Donnerstag, 28. Mai 2015

Das Gewaltmonopol ist das Problem

von Tommy Casagrande
Das staatliche Gewaltmonopol an sich ist das Problem. Nicht seine Form. Formen ändern und wandeln sich. Das Gewaltmonopol verursacht fortlaufend Probleme, sowohl für die einen wie für die anderen. Aus irgendwelchen Problemen, die das Gewaltmonopol verursacht, entsteht dann eine gewaltmonopolistische Sozialstaatsform, die nicht von Anfang an existiert. Das Gewaltmonopol vergangener Jahrhunderte kannte keinen ausufernden Sozialstaat. Die gewaltmonopolistische Form des Sozialstaates entstand, weil durch Probleme, die das Gewaltmonopol schuf, freiwillig soziale Dienstleistungen entstanden sind, die dabei waren, dem Gewaltmonopol das Wasser abzugraben.

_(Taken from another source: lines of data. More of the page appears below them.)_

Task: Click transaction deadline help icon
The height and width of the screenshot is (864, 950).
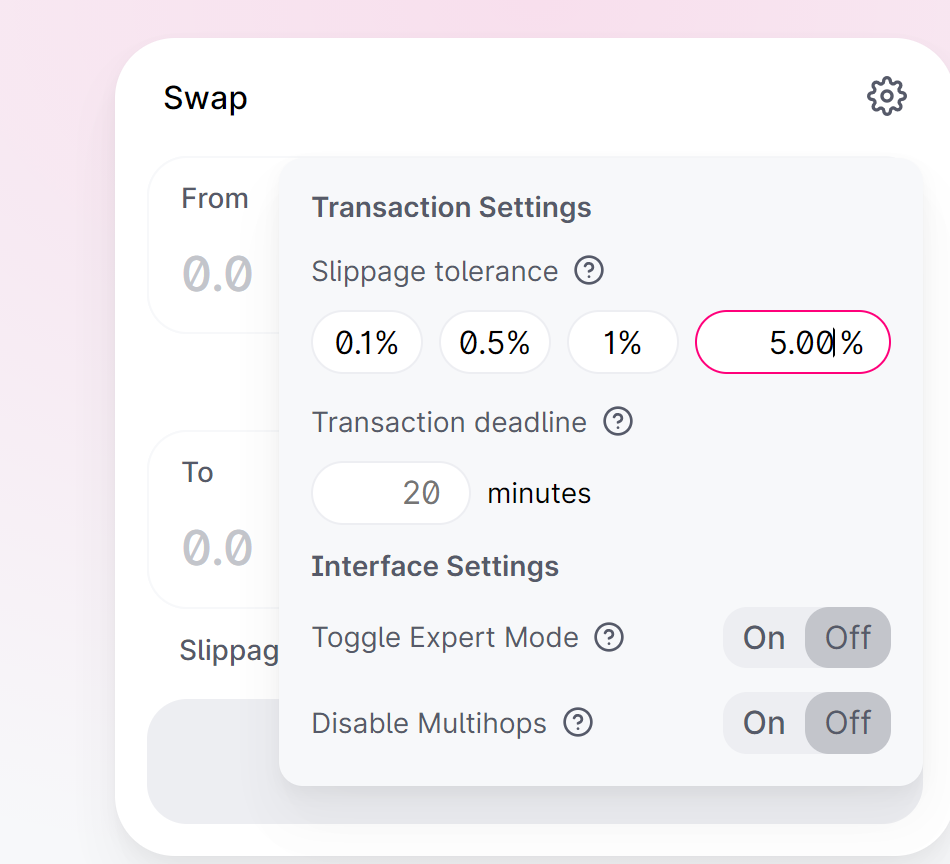Action: pyautogui.click(x=618, y=421)
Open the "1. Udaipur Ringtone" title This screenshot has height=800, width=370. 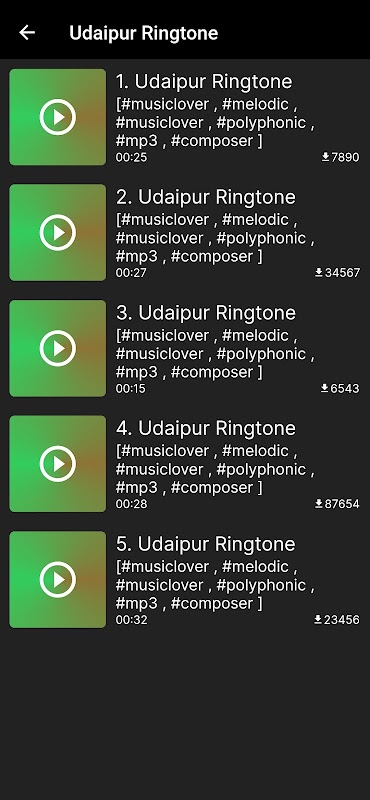[204, 82]
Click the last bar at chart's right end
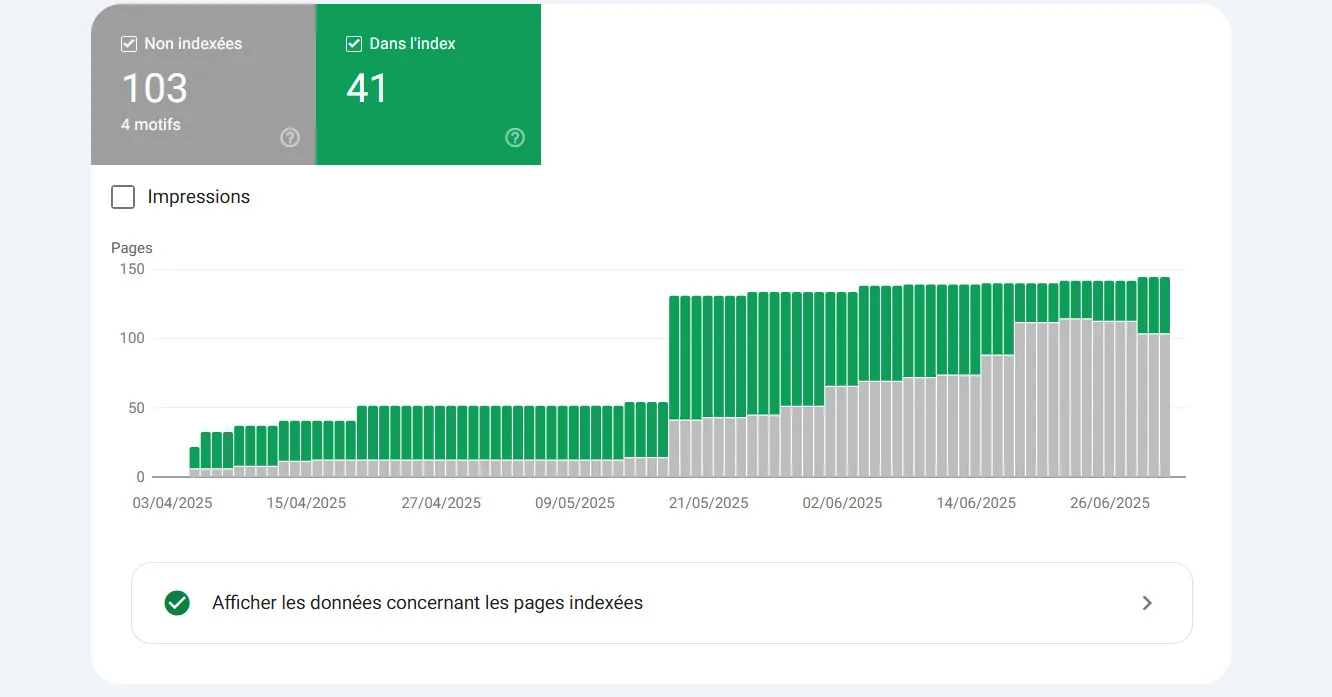Image resolution: width=1332 pixels, height=697 pixels. tap(1164, 377)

Das Gewaltmonopol hat diese Kritik an sich integriert und seine Form daran angepasst.

Alles, was als Kritik am Gewaltmonopol entsteht, wird vom Gewaltmonopol integriert und als gewaltmonopolistische Form zur realgesellschaftlichen Ideologie. Kapitalismus war einst Kritik am Staat, genauso wie es Sozialismus mal war. Beides wurde Staatsdoktrin. Liberale Kritik am Staat wurde in Form von Parteien in das System eingespeist und verkümmerte zum ''Liberalala''. Radikale Ökos, deren Ideen eine Entmilitarisierung und freiwillige Selbstversorgung im Sinn hatten, wurden zu moralisierenden, gewaltmonopolistischen Bevormunderökos im Staazibetrieb, die mit dem Staat sogar in den Krieg zogen. Unabhängig davon, was du tust, kommt dabei immer etwas Böses heraus, das nicht funktioniert, sobald du es mit dem Staat machst.